Tabaski : la course contre la montre des femmes
Par Abba BA
À la veille de la Tabaski, la banlieue dakaroise vit au rythme des préparatifs. Le marché de Keur Massar déborde déjà de monde. Sous une chaleur lourde, les vendeurs interpellent les passants à coups de promotions improvisées. Un magnétophone distille de la musique, entrecoupée par la voix d’un animateur vantant les mérites des tissus « Tinu Minu », des brodés en coton très en vogue pour les hôtesses du « lakk yakk ». Des tables remplies de chaussures, de sacs et d’accessoires bordent les routes poussiéreuses.
Mais derrière l’effervescence de la fête, les femmes avancent souvent sous pression. Habiller les enfants, trouver la tenue parfaite, prévoir les cadeaux pour la belle-famille, réserver une coiffeuse, gérer les dépenses de cuisine… La Tabaski ressemble parfois à un véritable marathon. « Depuis le début du mois, je ne dors presque plus », souffle Aïssatou, 34 ans, rencontrée dans une boutique de bijoux en perles au marché de Keur Massar. Autour d’elle, des femmes fouillent les étals à toute vitesse. « Il faut acheter les habits des enfants, penser aux chaussures, aux sacs, aux bijoux.
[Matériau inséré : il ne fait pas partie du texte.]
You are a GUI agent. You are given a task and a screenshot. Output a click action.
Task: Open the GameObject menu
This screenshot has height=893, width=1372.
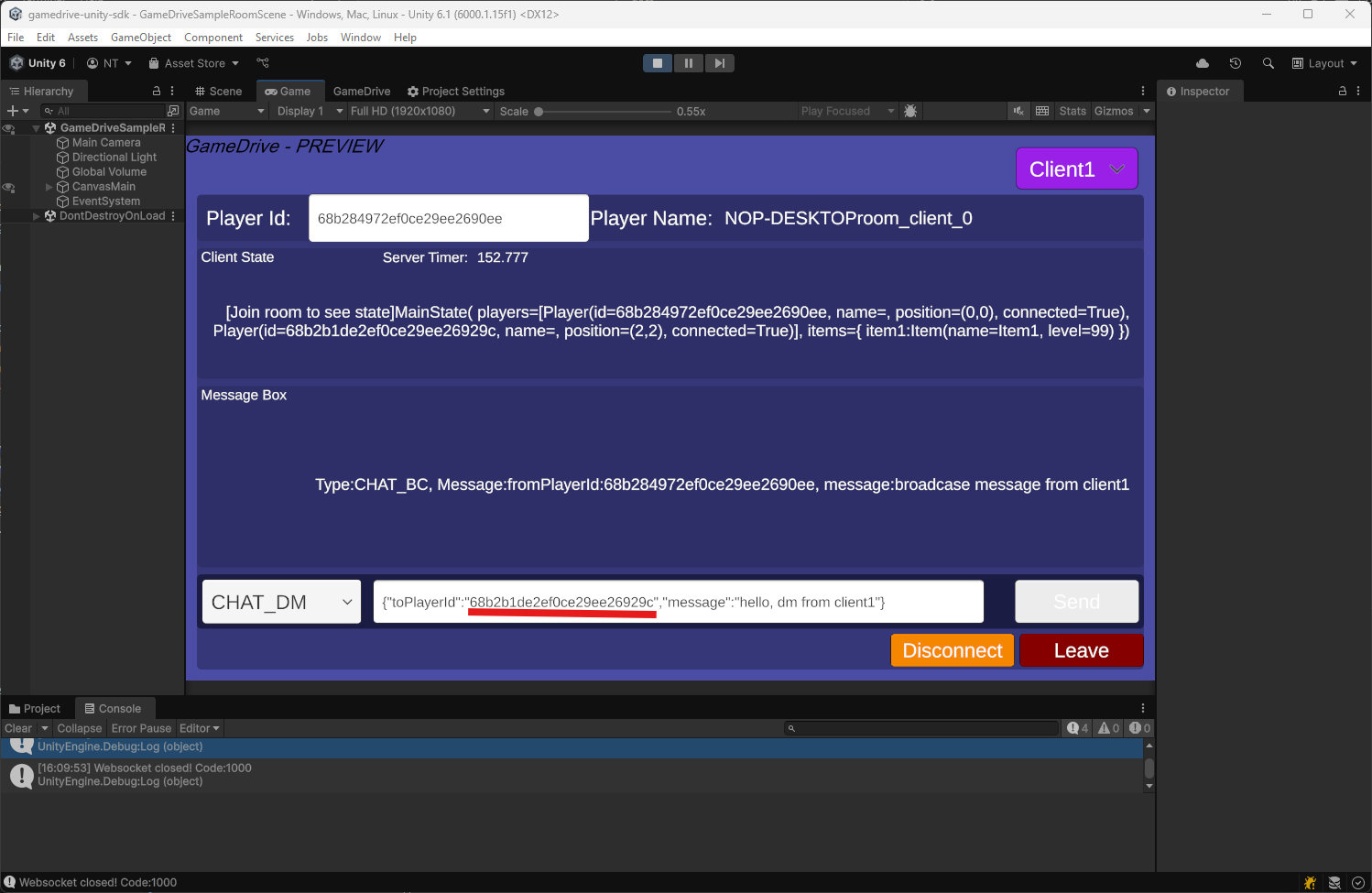pyautogui.click(x=141, y=38)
Les prix ont augmenté, mais tout le monde veut être beau le jour de la fête. Même si c’est difficile, on essaie de faire plaisir », raconte-t-elle, essoufflée.
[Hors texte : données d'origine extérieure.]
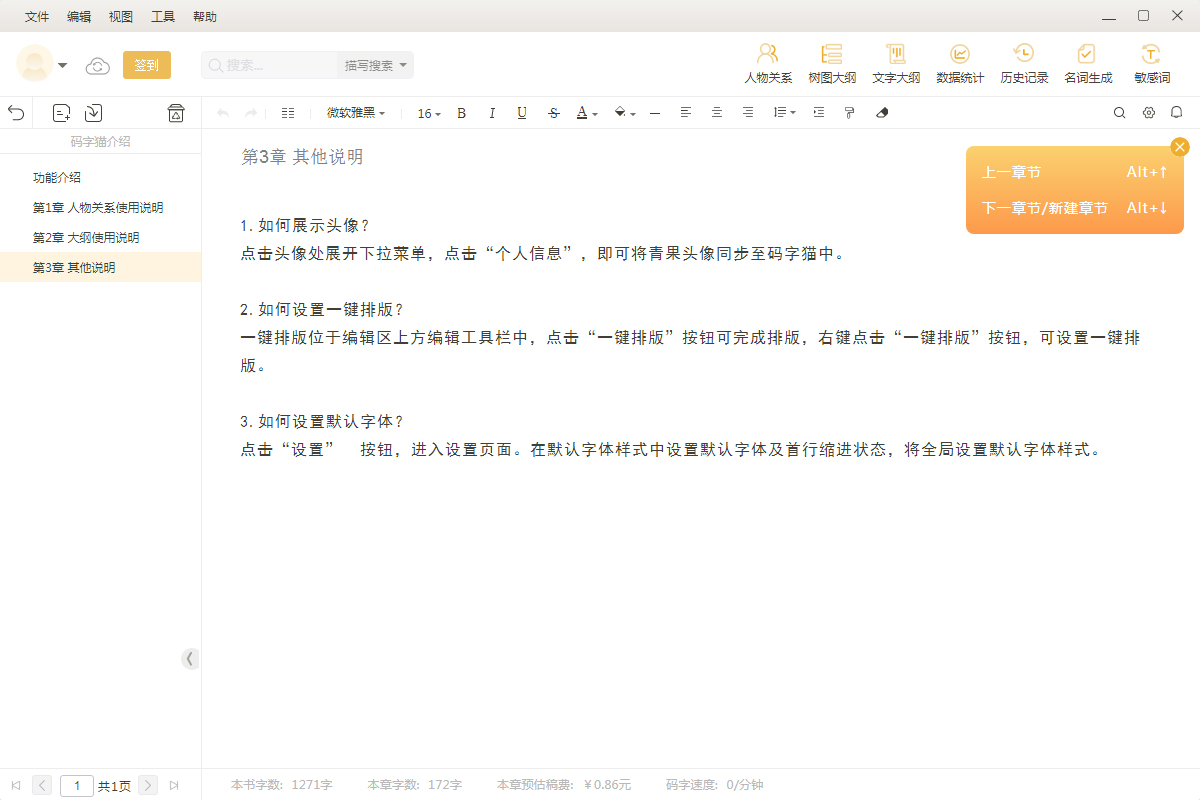Open the 人物关系 character relations tool
Screen dimensions: 1200x800
tap(767, 63)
Dans le coin des tailleurs du marché, les files s’allongent. Certaines clientes supplient les couturiers pour récupérer leurs tenues à temps. Assise devant un atelier bondé, Marième, mère de quatre enfants, garde un œil inquiet sur les boubous encore inachevés alors qu’il reste moins de 24 heures avant la fête. « Chaque année, c’est le même stress. Le tailleur te dit toujours : “demain, demain”. Pourtant, la Tabaski, c’est déjà demain. Certains ont même commencé à fêter aujourd’hui. « Moi aussi, j’ai besoin de respirer un peu », dit-elle, nerveuse.
Au-delà des vêtements, il y a aussi la pression de l’apparence. À Tivaouane Peulh, les salons de coiffure tournent à plein régime. Chez « Ndeup », un salon moderne récemment installé dans de nouveaux locaux, les clientes défilent sans interruption. Certaines vont jusqu’à se disputer pour espérer obtenir une place.
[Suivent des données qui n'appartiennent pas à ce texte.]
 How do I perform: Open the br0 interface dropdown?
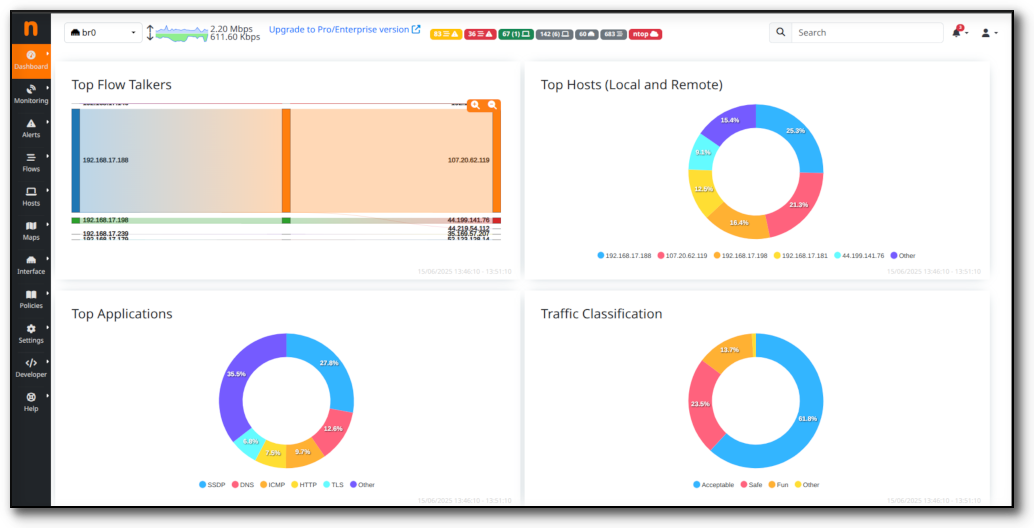(103, 33)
Entre mèches, perruques, poses de cils, extensions de cheveux et henné, les coiffeuses enchaînent les clientes à un rythme effréné. « Une femme veut être belle à la Tabaski. Même si on est fatiguée, on veut se sentir bien ce jour-là », explique Khady, 27 ans, venue réaliser la coiffure « Ponytail », actuellement très en vogue. « Entre la coiffure, les ongles, le maquillage et les habits, tout coûte cher. Mais socialement, il y a une pression. Sur les réseaux sociaux, tout le monde montre sa tenue, sa maison, son mouton. On se sent obligées de suivre cette tendance », ajoute-t-elle.
Pour beaucoup, la charge ne s’arrête pas au foyer. La Tabaski est aussi un moment où la cuisine occupe une place centrale. Dans certaines concessions familiales, les préparatifs culinaires commencent bien avant le jour J. Des femmes préparent déjà les marinades, les épices et les courses nécessaires pour accueillir les invités. En effet, à la cité Socabec de Tivaouane Peulh, Ndèye Sokhna passe sa matinée entre le marché et sa cuisine. « Le jour de la Tabaski, les femmes ne s’assoient presque jamais. Dès le matin, il faut préparer le café, gérer les grillades, cuire le riz, accueillir les invités et servir tout le monde », décrit-elle. « Les hommes s’occupent souvent du mouton, mais derrière, toute l’organisation de la maison repose sur les femmes. »
Dans la banlieue dakaroise comme dans plusieurs villes du Sénégal, la Tabaski reste ainsi un mélange d’émotions contradictoires pour les femmes : joie familiale, injonctions sociales, sacrifices financiers et quête de perfection. Derrière les belles photos de fête et les tenues soigneusement choisies, beaucoup vivent surtout une véritable course contre la montre.